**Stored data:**
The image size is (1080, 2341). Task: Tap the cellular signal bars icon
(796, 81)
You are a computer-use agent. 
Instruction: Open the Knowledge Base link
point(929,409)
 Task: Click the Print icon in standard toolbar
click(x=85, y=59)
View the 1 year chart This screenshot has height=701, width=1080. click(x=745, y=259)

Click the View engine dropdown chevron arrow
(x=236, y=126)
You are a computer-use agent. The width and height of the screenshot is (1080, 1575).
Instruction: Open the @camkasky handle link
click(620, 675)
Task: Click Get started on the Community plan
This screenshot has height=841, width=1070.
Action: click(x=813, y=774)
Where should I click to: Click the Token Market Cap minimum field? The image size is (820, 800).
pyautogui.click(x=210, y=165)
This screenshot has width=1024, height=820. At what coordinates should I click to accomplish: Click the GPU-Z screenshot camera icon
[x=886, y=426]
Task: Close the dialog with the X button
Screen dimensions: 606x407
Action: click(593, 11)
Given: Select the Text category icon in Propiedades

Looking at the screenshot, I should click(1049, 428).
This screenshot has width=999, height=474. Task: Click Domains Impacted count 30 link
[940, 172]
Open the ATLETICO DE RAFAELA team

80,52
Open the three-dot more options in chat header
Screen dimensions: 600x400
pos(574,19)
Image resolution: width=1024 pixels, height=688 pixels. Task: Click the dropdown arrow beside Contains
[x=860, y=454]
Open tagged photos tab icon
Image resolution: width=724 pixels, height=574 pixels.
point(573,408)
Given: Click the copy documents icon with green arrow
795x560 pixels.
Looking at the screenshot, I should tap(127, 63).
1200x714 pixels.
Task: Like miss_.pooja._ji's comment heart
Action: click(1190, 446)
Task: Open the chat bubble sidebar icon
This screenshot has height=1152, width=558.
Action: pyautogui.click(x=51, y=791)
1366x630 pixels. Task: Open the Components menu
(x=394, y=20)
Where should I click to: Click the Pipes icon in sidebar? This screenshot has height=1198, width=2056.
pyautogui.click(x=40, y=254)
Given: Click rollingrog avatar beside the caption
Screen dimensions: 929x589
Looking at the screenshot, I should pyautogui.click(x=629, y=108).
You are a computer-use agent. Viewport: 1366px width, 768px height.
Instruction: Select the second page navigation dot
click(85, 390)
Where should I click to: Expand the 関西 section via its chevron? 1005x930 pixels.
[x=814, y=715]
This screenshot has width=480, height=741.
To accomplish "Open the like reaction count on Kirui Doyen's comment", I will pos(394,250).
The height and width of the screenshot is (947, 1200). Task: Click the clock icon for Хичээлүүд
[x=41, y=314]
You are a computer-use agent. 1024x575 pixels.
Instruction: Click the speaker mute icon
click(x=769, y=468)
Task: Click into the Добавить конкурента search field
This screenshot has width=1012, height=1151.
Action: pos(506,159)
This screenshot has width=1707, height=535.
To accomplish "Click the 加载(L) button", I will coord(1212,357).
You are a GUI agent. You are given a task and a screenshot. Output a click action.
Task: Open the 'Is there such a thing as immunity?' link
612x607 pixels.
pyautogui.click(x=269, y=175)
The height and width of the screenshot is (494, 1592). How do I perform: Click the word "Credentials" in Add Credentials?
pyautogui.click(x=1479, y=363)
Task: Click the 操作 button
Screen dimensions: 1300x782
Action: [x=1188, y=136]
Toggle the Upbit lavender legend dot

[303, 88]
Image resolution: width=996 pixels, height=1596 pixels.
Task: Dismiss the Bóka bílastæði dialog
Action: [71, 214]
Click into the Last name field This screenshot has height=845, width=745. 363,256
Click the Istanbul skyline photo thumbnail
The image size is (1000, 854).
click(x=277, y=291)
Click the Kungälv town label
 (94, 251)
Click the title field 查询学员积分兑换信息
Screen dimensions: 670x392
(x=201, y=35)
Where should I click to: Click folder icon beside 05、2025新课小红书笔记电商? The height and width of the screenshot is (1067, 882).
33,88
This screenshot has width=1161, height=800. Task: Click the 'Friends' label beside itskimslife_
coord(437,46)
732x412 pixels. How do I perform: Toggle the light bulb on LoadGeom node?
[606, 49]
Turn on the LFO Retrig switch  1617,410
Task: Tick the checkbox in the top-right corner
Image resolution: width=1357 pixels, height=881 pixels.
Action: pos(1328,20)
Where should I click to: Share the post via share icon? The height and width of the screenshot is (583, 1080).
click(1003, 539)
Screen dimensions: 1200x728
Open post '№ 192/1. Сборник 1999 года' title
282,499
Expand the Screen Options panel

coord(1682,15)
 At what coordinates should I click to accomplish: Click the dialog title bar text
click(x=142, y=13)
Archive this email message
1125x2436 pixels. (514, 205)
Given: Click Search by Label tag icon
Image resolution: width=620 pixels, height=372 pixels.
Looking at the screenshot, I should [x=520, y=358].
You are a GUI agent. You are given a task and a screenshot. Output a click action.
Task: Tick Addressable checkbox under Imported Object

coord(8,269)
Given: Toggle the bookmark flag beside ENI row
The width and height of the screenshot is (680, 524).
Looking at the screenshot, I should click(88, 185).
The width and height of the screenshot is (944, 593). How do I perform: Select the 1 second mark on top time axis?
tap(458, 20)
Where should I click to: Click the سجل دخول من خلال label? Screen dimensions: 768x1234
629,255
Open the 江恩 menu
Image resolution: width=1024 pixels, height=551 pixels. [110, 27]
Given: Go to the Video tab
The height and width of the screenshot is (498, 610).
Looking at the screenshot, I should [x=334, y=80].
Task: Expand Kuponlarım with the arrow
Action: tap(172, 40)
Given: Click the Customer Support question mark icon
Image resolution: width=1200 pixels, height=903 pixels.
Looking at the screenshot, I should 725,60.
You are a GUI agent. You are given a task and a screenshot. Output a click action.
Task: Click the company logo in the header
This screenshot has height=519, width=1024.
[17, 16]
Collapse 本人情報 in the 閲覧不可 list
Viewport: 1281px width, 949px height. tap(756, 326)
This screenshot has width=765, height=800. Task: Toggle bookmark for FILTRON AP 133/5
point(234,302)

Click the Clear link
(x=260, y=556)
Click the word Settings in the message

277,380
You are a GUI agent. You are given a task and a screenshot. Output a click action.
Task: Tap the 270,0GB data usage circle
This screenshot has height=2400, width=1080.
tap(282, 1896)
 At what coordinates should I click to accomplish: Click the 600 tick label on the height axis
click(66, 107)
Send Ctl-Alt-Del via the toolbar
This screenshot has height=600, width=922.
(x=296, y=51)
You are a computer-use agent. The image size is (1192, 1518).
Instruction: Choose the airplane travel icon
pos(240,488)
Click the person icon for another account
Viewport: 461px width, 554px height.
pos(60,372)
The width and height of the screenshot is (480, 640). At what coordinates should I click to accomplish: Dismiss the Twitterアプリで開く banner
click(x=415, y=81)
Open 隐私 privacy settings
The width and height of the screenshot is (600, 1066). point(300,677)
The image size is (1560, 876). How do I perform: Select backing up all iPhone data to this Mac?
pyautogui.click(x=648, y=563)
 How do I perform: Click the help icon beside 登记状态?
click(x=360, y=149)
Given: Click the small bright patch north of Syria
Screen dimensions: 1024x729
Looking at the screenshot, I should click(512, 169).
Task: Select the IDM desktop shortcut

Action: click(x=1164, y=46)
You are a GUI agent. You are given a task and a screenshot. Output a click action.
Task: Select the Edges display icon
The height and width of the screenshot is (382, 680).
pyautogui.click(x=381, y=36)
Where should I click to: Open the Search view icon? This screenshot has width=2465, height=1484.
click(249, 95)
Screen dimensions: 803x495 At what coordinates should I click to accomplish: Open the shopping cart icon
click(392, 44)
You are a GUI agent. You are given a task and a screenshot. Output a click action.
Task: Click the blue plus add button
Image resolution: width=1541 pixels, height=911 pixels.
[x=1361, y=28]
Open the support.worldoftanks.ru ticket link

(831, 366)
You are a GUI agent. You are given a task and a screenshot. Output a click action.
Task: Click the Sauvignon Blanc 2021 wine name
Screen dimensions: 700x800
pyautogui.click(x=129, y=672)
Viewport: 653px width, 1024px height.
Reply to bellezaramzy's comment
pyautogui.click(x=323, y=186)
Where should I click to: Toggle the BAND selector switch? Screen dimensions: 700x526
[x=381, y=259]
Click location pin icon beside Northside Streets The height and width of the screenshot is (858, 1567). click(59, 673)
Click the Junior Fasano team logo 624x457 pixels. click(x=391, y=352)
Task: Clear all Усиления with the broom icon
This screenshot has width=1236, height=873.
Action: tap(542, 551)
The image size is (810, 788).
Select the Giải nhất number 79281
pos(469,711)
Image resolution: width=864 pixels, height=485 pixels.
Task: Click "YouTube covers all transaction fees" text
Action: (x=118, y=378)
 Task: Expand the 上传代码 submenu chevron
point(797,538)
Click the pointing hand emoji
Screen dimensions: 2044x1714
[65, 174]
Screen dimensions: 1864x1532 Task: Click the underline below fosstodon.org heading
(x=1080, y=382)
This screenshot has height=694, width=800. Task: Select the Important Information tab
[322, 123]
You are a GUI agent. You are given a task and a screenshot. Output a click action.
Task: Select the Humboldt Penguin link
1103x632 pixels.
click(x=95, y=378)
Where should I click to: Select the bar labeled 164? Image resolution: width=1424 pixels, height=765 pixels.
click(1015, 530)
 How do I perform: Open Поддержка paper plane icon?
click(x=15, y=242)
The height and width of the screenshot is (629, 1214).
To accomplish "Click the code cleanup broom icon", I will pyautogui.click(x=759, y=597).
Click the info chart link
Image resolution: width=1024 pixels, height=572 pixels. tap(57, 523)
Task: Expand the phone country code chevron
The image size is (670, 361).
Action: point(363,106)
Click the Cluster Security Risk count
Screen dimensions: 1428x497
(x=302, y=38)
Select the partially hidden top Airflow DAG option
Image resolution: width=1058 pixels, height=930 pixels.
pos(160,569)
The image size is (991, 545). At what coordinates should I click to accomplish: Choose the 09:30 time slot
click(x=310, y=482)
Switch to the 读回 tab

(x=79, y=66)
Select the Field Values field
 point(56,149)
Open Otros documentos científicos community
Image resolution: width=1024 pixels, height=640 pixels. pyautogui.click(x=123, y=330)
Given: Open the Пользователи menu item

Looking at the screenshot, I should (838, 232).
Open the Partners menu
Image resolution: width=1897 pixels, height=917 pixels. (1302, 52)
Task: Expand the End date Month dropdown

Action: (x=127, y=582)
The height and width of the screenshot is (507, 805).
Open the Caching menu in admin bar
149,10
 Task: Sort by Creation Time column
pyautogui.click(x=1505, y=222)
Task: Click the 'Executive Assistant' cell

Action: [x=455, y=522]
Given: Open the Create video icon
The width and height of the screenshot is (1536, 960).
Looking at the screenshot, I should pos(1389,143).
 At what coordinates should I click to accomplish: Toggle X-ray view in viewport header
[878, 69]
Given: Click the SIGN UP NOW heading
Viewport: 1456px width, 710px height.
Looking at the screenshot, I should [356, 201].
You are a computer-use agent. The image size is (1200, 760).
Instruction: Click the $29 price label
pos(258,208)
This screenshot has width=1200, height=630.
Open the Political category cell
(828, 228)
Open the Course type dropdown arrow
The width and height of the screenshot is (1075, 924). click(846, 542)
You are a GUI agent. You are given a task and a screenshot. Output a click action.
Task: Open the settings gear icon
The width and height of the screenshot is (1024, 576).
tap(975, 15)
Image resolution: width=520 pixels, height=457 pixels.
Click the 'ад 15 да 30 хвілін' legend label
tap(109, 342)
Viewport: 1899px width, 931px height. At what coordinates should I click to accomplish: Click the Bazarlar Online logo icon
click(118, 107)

**HOW TO COMPLETE THIS TASK:** The answer should be an exact copy of the lines from the first line of the data through the line with "You are a computer-use agent. The width" and should contain nothing else.

**RESPONSE BELOW:**
The image size is (1080, 2341). Task: Tap the cellular signal bars icon
(796, 81)
You are a computer-use agent. 
Instruction: Open the Knowledge Base link
point(929,409)
 Task: Click the Print icon in standard toolbar
click(x=85, y=59)
View the 1 year chart This screenshot has height=701, width=1080. click(x=745, y=259)

Click the View engine dropdown chevron arrow
(x=236, y=126)
You are a computer-use agent. The width and height of the screenshot is (1080, 1575).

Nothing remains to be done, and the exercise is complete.